■ Goal of the exercise ■
What you return should be the exact lines from the one with "The image size is (564, 322)." to the end of the records below, both included, and no pictures.

Start of Block

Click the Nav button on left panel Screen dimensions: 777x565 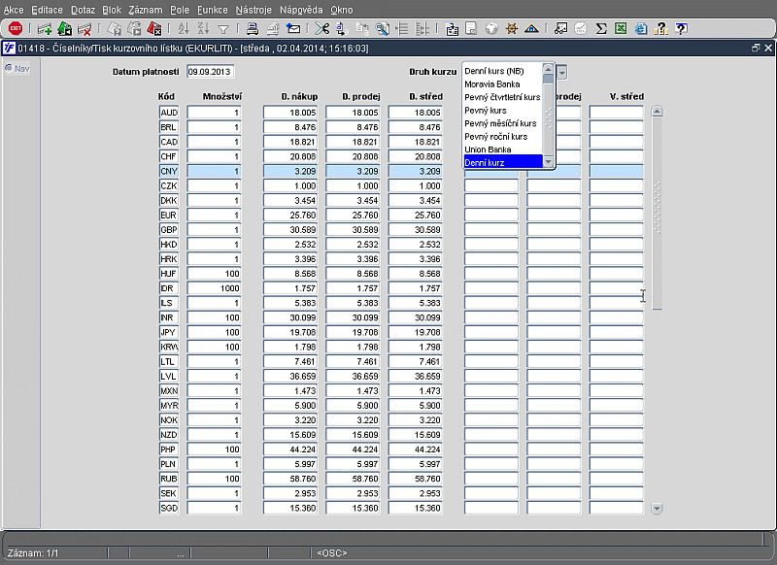pos(17,68)
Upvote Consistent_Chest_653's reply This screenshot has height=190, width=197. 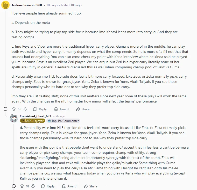pos(22,186)
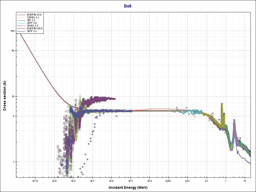Click the red ENDF/B-VII.0 line swatch in legend
The image size is (256, 192).
tap(21, 29)
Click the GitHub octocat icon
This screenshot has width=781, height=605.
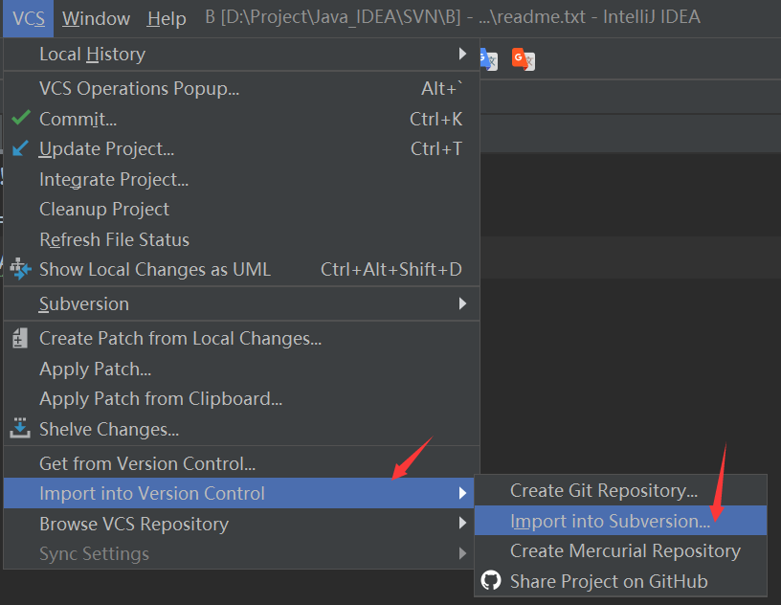[491, 581]
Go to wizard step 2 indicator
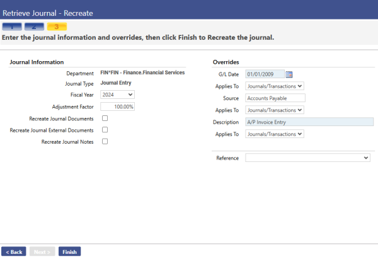The height and width of the screenshot is (259, 378). pyautogui.click(x=34, y=26)
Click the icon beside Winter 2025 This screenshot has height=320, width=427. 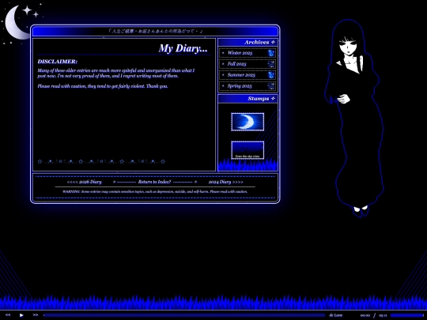pos(271,53)
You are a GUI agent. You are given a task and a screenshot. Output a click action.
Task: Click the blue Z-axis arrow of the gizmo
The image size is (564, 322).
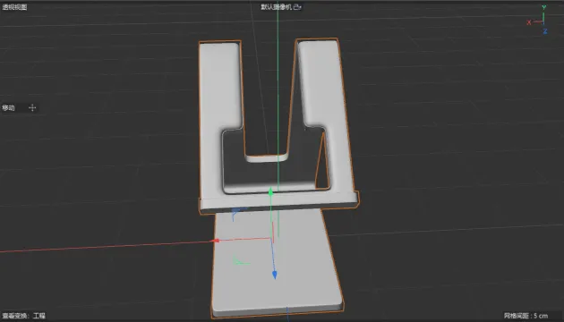tap(275, 275)
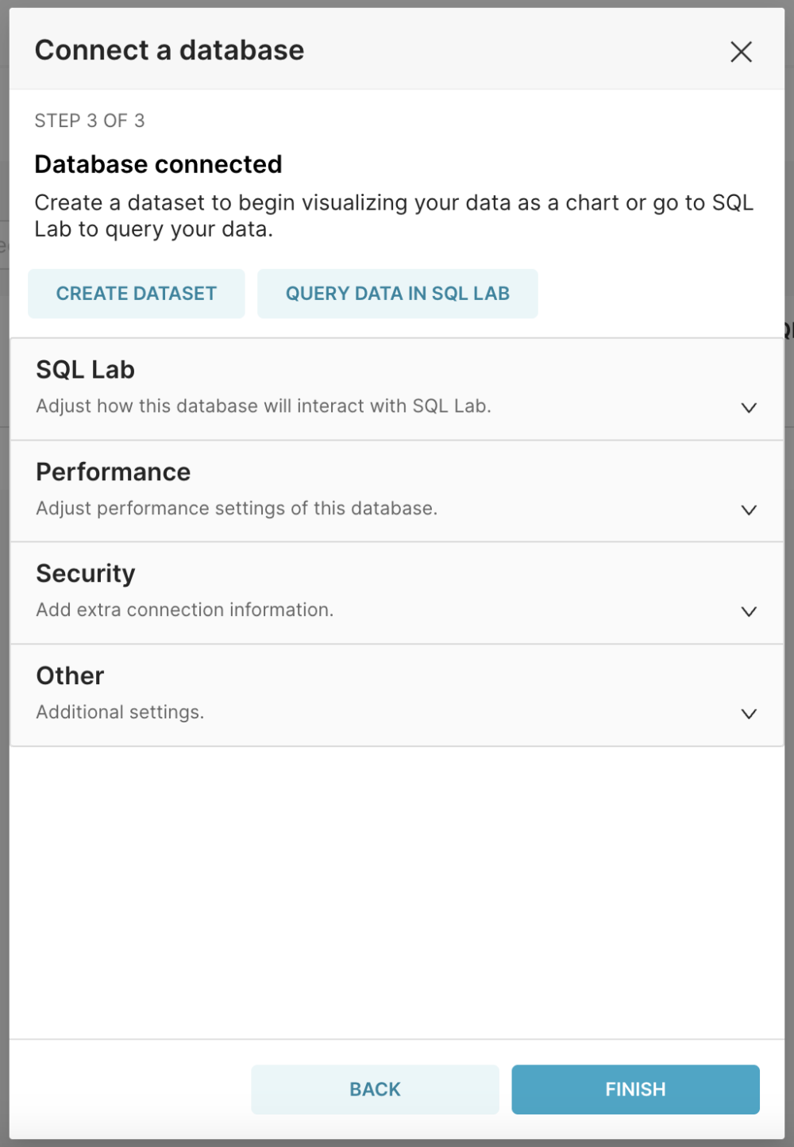Click the Other section chevron
This screenshot has height=1147, width=794.
748,713
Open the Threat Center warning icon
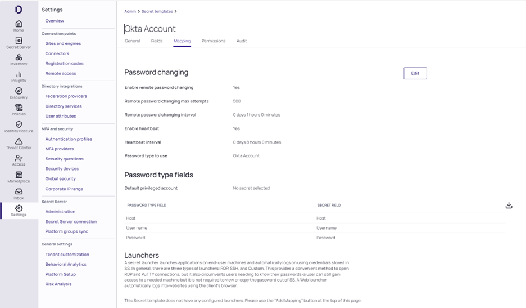This screenshot has height=308, width=526. [x=19, y=142]
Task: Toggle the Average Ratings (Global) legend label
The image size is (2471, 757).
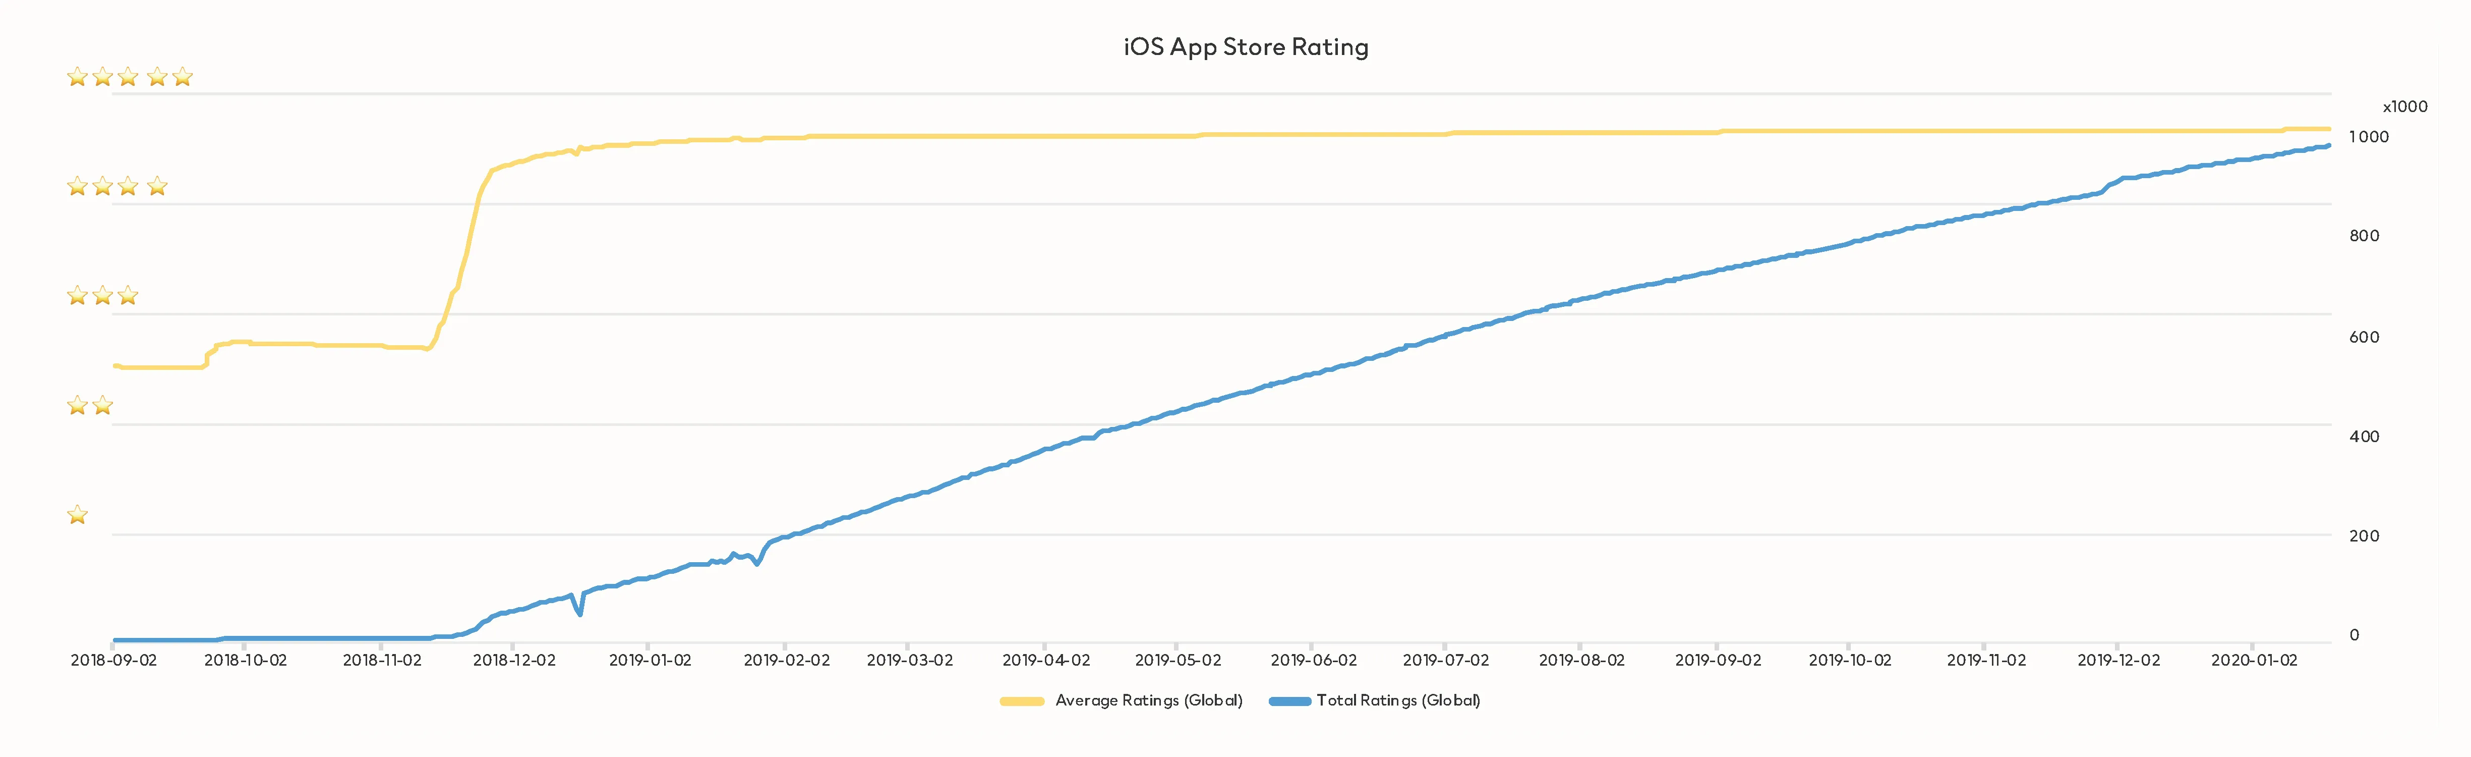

End of Block

■ Output of the task ■
The image size is (564, 322).
tap(275, 275)
Click the Other section chevron
This screenshot has height=1147, width=794.
748,713
Open the Threat Center warning icon
This screenshot has height=308, width=526. [x=19, y=142]
Task: Toggle the Average Ratings (Global) legend label
The image size is (2471, 757).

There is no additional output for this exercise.